◆ **Problem**
Make an exact copy of the records that follow, with each picture omitted.

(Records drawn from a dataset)
——————————
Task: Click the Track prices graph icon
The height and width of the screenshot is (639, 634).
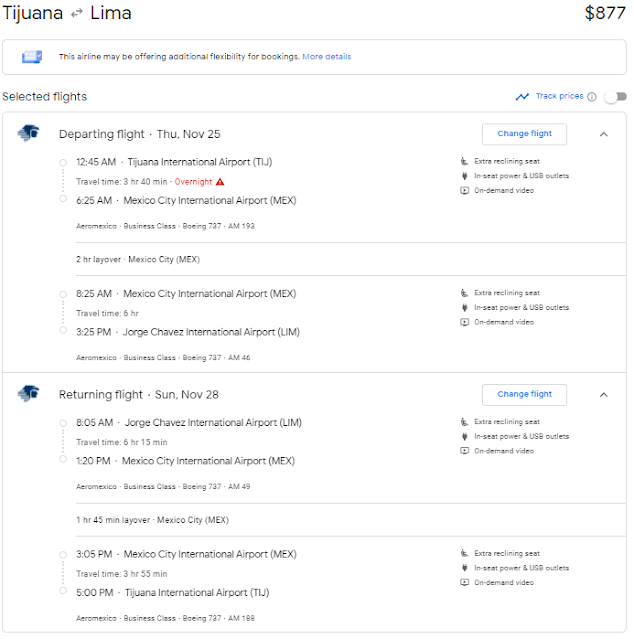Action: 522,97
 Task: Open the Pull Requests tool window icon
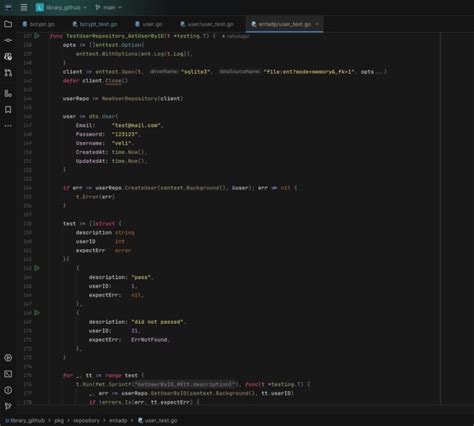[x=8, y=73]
——————————
◆ **Answer for the task**
Task: Click the Track prices graph icon
The height and width of the screenshot is (639, 634).
Action: 522,97
 Task: Open the Pull Requests tool window icon
[x=8, y=73]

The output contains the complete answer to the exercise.